ロスジェネ世代議員インタビュー 大坂隆洋(千代田区議)

大坂隆洋(千代田区議)

ポストコロナ時代にふさわしい「都心のまちづくり」

千代田区では131日の投開票で区長選と同時に区議会の補欠選挙が行われました。三人が立候補した補欠選挙は自民党公認候補で前千代田区議の大坂隆洋氏が12,807票を獲得して当選しました。大坂氏は12票差で次点に泣いた19年の区議選の雪辱を果たし区議会に19ヶ月ぶりに復帰となりました。
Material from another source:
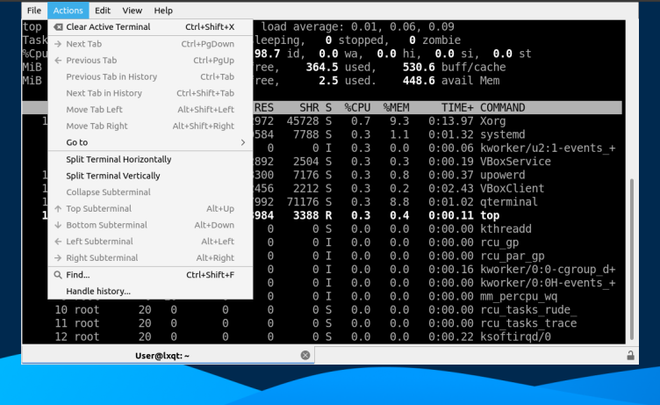
Task: Open the Help menu
Action: [163, 11]
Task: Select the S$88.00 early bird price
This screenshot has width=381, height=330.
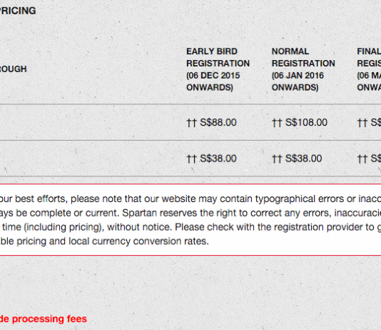Action: coord(218,122)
大坂区議は現在45歳でいわゆる氷河期世代にあたり自身も就職時には苦労した経験を持ちます。また中小企業診断士として地元企業の相談に乗るなど地元経済と関わりを持ち続けてきました。2019年には区議会において区によるロスジェネ世代への雇用対策を質問をおこない、「国や東京都に対しこの世代の就労 支援を今まで以上に行うよう協力に働きかけていきたい。」という区からの回答を引き出しています。

区議会に復帰してから約2ヶ月が過ぎた今月、大坂区議に話を聞き、千代田区政や地域経済の課題などについて考えを述べてもらいました。

現在の区政の主な課題について教えてください。

今の区にとって一番の課題はやはりコロナ対策です。いわゆる感染拡大防止や検査・医療体制の拡充などはもちろんのこと、地域の企業と地域で働く人々への対策が必要です。樋口新区長はまだ就任したばかりで今回の2月の定例会で審議された新年度予算の作成を主導しておらず、独自の企業対策などは今後出てくるものと思われます。対策を担当する商工観光課を通じて予算配分などで積極的な商工政策が採られるように期待しています。

氷河期世代に対する課題を教えてください。

2019年に区議会で千代田区における氷河期世代の雇用状況について質問をして、区におけるこの世代の雇用人数が他の年齢層に比べて著しく低い点を指摘しました。この後東京23区においては令和2年度で氷河期世代を37名程度を募集(採用は令和341日以降)、令和3年度にも同人数程度を採用予定しています。東京23区全体で37名だと、このうち千代田区へ配属されるのは1名いるかいないかという程度で、区における氷河期世代の雇用割合の他世代比ギャップの解消に到るほどではありません。区役所内における氷河期世代の雇用促進については引き続き声を上げていきます。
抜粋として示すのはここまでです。